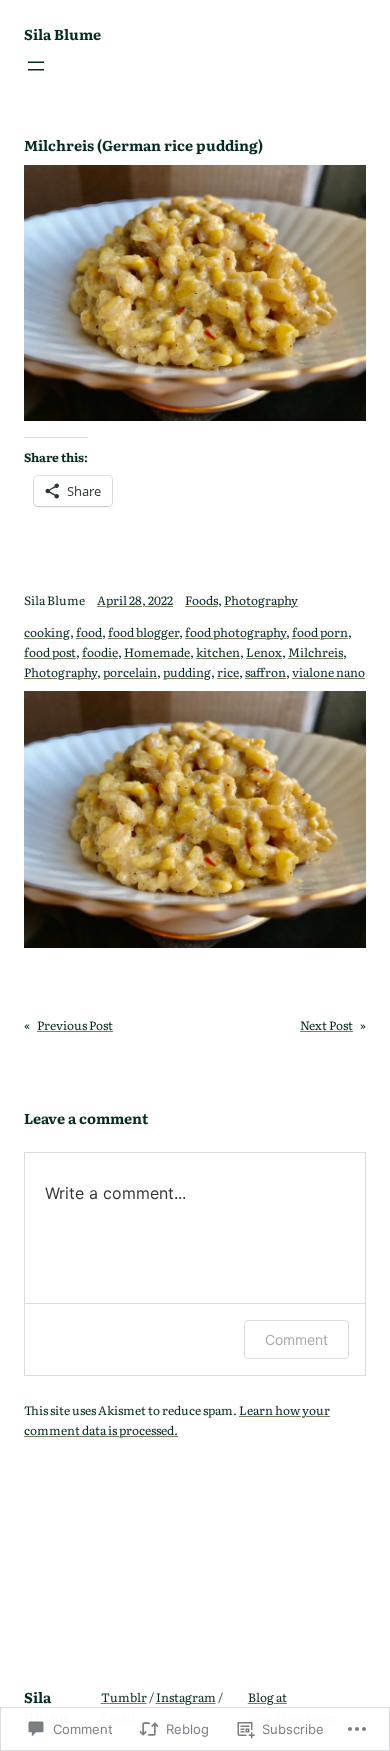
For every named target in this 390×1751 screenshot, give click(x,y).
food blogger (143, 632)
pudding (187, 672)
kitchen (218, 652)
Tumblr (124, 1697)
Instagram (186, 1697)
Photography (261, 600)
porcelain (130, 672)
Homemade (157, 652)
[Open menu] (36, 66)
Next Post (326, 1025)
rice (228, 672)
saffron (265, 672)
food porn (320, 632)
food (89, 632)
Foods (201, 600)
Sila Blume (62, 33)
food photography (235, 632)
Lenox (264, 652)
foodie (100, 652)
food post (50, 652)
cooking (47, 632)
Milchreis (315, 652)
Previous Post (75, 1025)
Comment (296, 1339)
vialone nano (328, 672)
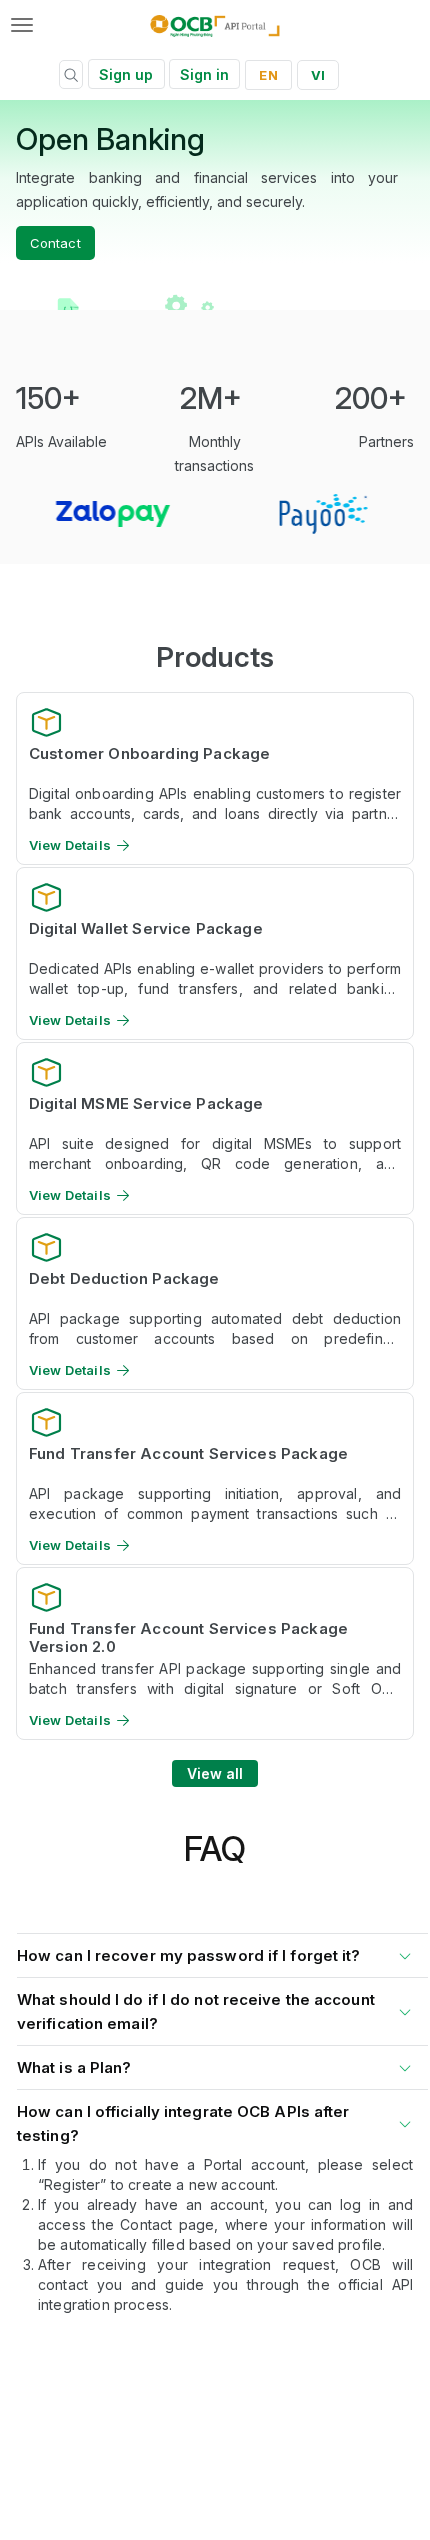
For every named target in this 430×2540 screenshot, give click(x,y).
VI (318, 75)
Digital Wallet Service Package (146, 929)
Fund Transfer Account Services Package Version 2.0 (188, 1637)
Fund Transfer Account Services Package (188, 1454)
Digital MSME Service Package (146, 1104)
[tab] (215, 1951)
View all (215, 1773)
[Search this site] (71, 77)
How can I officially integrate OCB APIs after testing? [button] (183, 2123)
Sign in (205, 74)
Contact (55, 243)
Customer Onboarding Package (149, 754)
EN (268, 75)
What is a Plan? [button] (74, 2067)
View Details (70, 845)
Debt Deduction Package (124, 1279)
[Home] (215, 25)
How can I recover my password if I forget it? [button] (189, 1955)
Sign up (126, 74)
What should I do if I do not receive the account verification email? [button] (196, 2011)
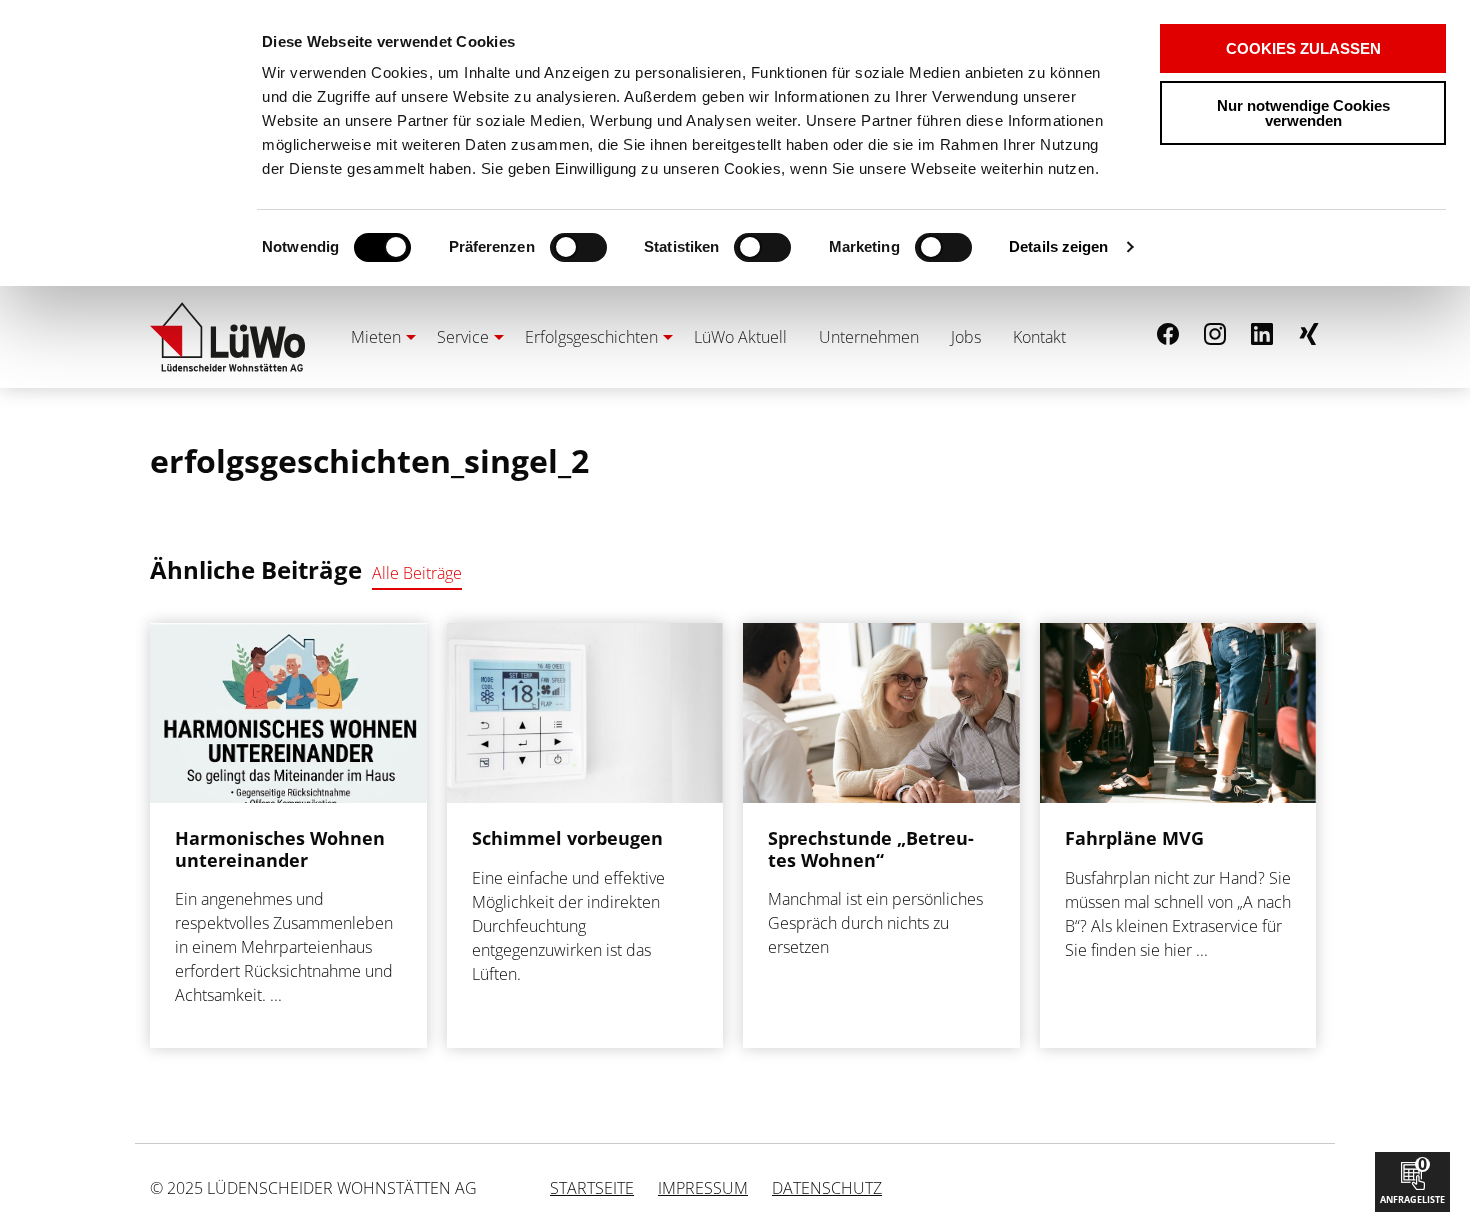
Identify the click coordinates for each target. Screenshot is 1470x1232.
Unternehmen (869, 337)
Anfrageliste (1412, 1179)
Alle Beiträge (417, 573)
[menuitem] (378, 337)
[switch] (543, 247)
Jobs (966, 337)
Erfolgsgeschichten (591, 337)
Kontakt (1039, 337)
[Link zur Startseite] (227, 337)
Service (463, 337)
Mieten (376, 337)
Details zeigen (1058, 246)
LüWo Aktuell (740, 337)
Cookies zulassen (1303, 48)
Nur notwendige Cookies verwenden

::::

Your instructions: Each record is to be restated word for word; no picture goes in.

Response for this exercise:
For every named target in this 390×1751 screenshot, give click(x,y).
food blogger (143, 632)
pudding (187, 672)
kitchen (218, 652)
Tumblr (124, 1697)
Instagram (186, 1697)
Photography (261, 600)
porcelain (130, 672)
Homemade (157, 652)
[Open menu] (36, 66)
Next Post (326, 1025)
rice (228, 672)
saffron (265, 672)
food porn (320, 632)
food (89, 632)
Foods (201, 600)
Sila Blume (62, 33)
food photography (235, 632)
Lenox (264, 652)
foodie (100, 652)
food post (50, 652)
cooking (47, 632)
Milchreis (315, 652)
Previous Post (75, 1025)
Comment (296, 1339)
vialone nano (328, 672)
For every named target in this 430×2540 screenshot, give click(x,y).
VI (318, 75)
Digital Wallet Service Package (146, 929)
Fund Transfer Account Services Package Version 2.0 (188, 1637)
Fund Transfer Account Services Package (188, 1454)
Digital MSME Service Package (146, 1104)
[tab] (215, 1951)
View all (215, 1773)
[Search this site] (71, 77)
How can I officially integrate OCB APIs after testing? [button] (183, 2123)
Sign in (205, 74)
Contact (55, 243)
Customer Onboarding Package (149, 754)
EN (268, 75)
What is a Plan? [button] (74, 2067)
View Details (70, 845)
Debt Deduction Package (124, 1279)
[Home] (215, 25)
How can I recover my password if I forget it? [button] (189, 1955)
Sign up (126, 74)
What should I do if I do not receive the account verification email? [button] (196, 2011)
Identify the click coordinates for each target. Screenshot is 1470x1232.
Unternehmen (869, 337)
Anfrageliste (1412, 1179)
Alle Beiträge (417, 573)
[menuitem] (378, 337)
[switch] (543, 247)
Jobs (966, 337)
Erfolgsgeschichten (591, 337)
Kontakt (1039, 337)
[Link zur Startseite] (227, 337)
Service (463, 337)
Mieten (376, 337)
Details zeigen (1058, 246)
LüWo Aktuell (740, 337)
Cookies zulassen (1303, 48)
Nur notwendige Cookies verwenden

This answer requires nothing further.